Ein Dr. vor dem Namen bringt höheres Gehalt
Wenn der Doktor-Titel gekauft ist

Ein Doktortitel macht sich bezahlt – gerade in der Wirtschaft.

wf DÜSSELDORF. Ganze 13 000 Euro verdient ein promovierter Abteilungsleiter im Schnitt pro Jahr mehr als ein vergleichbarer diplomierter Manager, so eine Kienbaum-Studie. Leider ist der Weg zu den begehrten zwei Buchstaben in Deutschland mühsam. Kein Wunder, dass einige Jungakademiker einen kurzen Prozess vorziehen. Der Markt hierfür ist vorhanden: Unter Überschriften wie „Promotionsberatung“ oder „Graduierten-Service“ bieten unzählige Doktortrainer ihre Dienstleistungen in Tageszeitungen oder im Internet an.

Die Überholspur zum Titel führt freilich oftmals in den Straßengraben.
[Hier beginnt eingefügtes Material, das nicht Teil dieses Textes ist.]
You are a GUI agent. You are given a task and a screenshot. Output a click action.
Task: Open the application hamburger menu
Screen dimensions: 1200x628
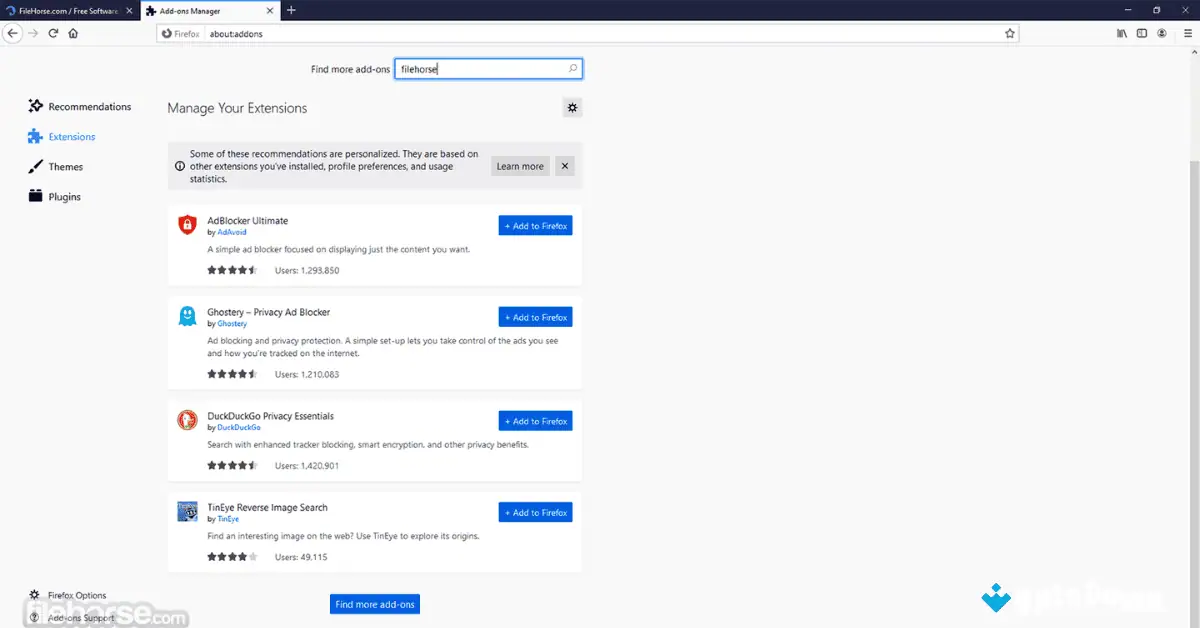tap(1189, 33)
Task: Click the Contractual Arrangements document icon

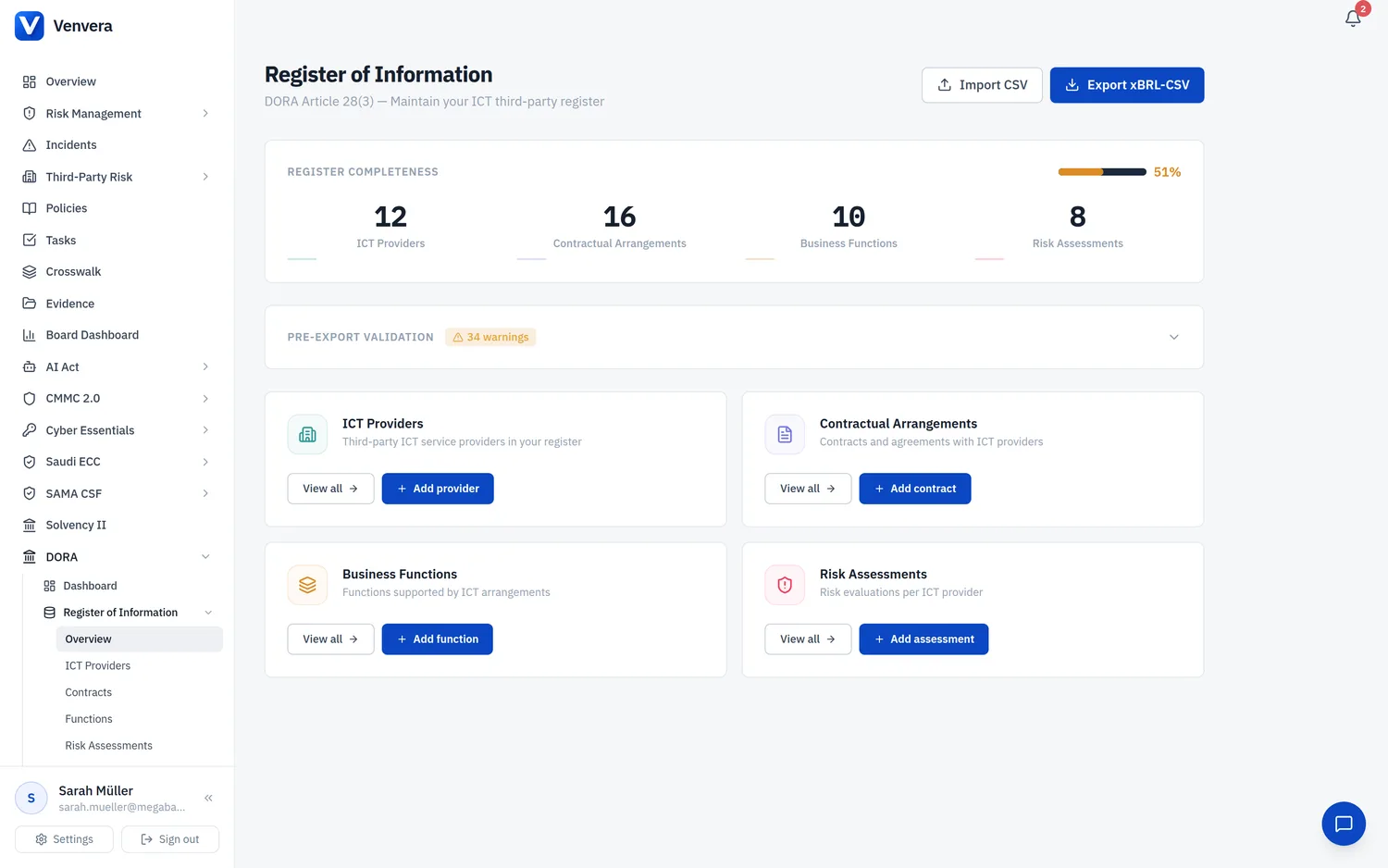Action: tap(785, 434)
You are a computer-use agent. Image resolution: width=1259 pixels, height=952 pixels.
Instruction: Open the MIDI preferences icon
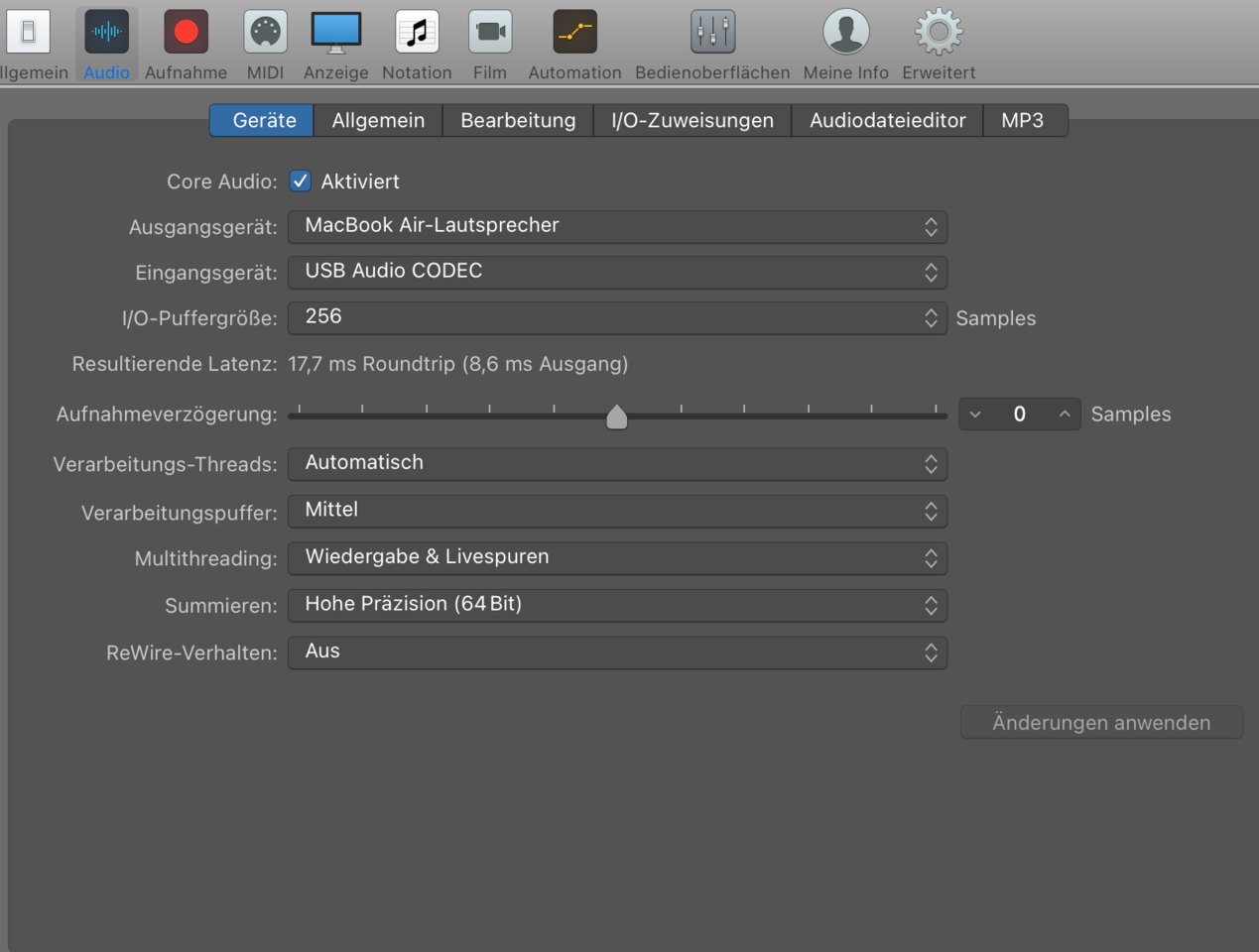(x=265, y=33)
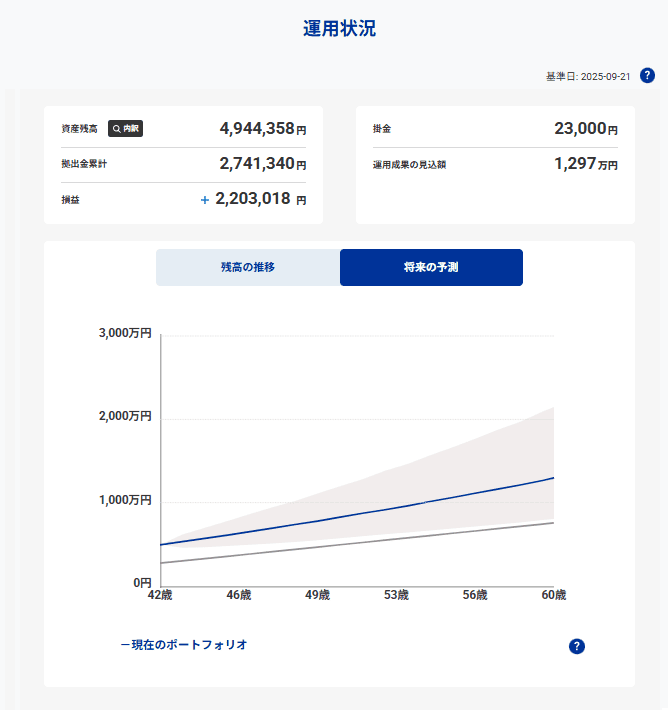This screenshot has height=710, width=668.
Task: Open the 内訳 breakdown for 資産残高
Action: pos(125,129)
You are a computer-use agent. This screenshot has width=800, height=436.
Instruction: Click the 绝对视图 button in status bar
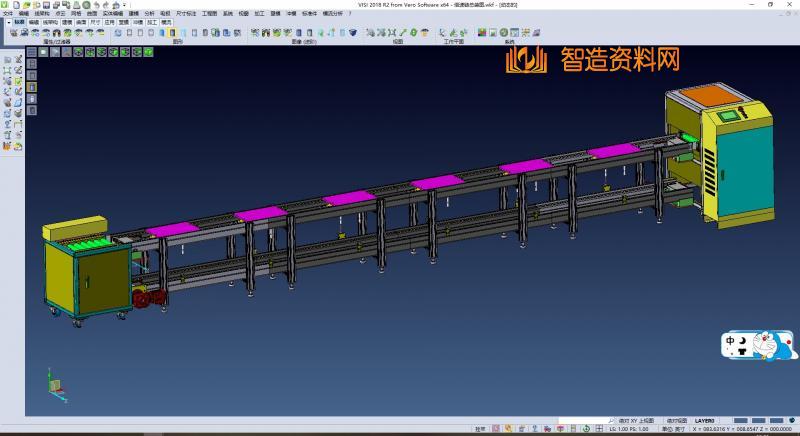(677, 421)
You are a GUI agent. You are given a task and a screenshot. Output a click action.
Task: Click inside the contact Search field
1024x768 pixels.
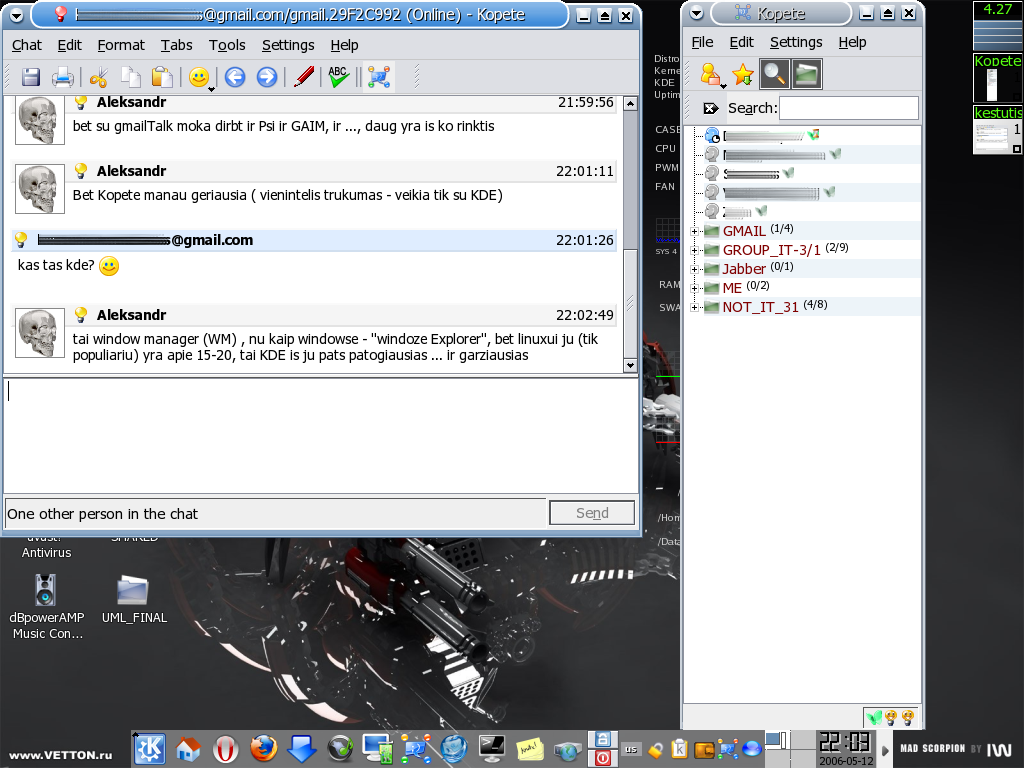click(848, 108)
Die Wissenschaftsbehörden zeigen sich bei der Anerkennung von „Turbo-Promotionen“ pingelig. Auch bei der Zurückforderung von teuren Honoraren blicken Möchtegern-Doktoren meist in die Röhre.

Ganz schlechte Karten haben Hochschulabsolventen, die ihre Zusatzlorbeeren an ausländischen „Briefkasten-Universitäten“ erwerben wollen. Die für die Gestattung der Titelführung zuständigen Wissenschaftsverwaltungen der Länder kennen mittlerweile ihre Pappenheimer: Besteht das wissenschaftliche Personal einer ausländischen Alma Mater im Wesentlichen aus einer Schreibkraft in einem deutschen Hinterhofbüro, so nützt auch die schönste Urkunde nichts. Das Abschlusszertifikat einer maßgeblich im Inland betriebenen „University of Louisiana“ wurde vom rheinland-pfälzischen Bildungsministerium als Luftnummer entlarvt. Die Richter des Verwaltungsgerichts Koblenz sahen es genauso (Az.: 7 K 410/00).

Auch Promotionsabschlüsse anerkannter ausländischer Hochschulen helfen nicht immer weiter. Ein Anwalt aus Südhessen fertigte für die juristische Fakultät der „Universidad Catolica de Cuenca“ in Ecuador eine rechtshistorische Dissertation an. Anschließend absolvierte er eine mündliche Prüfung. „Dr. jur.“ durfte er sich hier zu Lande jedoch ebenso wenig nennen wie „Doctor en Jurisprudencia (Ecuador)“. Grund: Die Kultusbehörde hatte herausgefunden, dass es an der betreffenden Uni keinen Lehrstuhl für Rechtsvergleichung oder Rechtsgeschichte gab.

Die Richter des hessischen Verwaltungsgerichtshofs folgten dem ministeriellen Verdikt. Da die Prüfer in Ecuador mangels eigener Sachkenntnisse noch nicht einmal die Zitate auf ihre Stimmigkeit hätten überprüfen können, dürfe kein Doktorgrad verwendet werden (Az.: 8 UE 1136/96).

Wer wenig Zeit, aber viel Geld in investiert, sieht das im Zweifel auch nicht wieder. Ein Betriebswirt, der 20 000 Euro für einen gefälschten US-Doktorgrad ausgegeben hatte, musste dem Geld auf immer Lebwohl sagen. Der Betrogene, so das Oberlandesgericht Koblenz, habe wegen seiner beruflichen Belastung offenkundig keinerlei wissenschaftliche Recherchen betreiben können; der „Betreuungsvertrag“ sei somit sittenwidrig und nichtig. Da beide Seiten die Anstößigkeit gekannt hätten, sei eine Rückforderung des Honorars ausgeschlossen, lautete das Urteil (Az.: 7 U 124/98).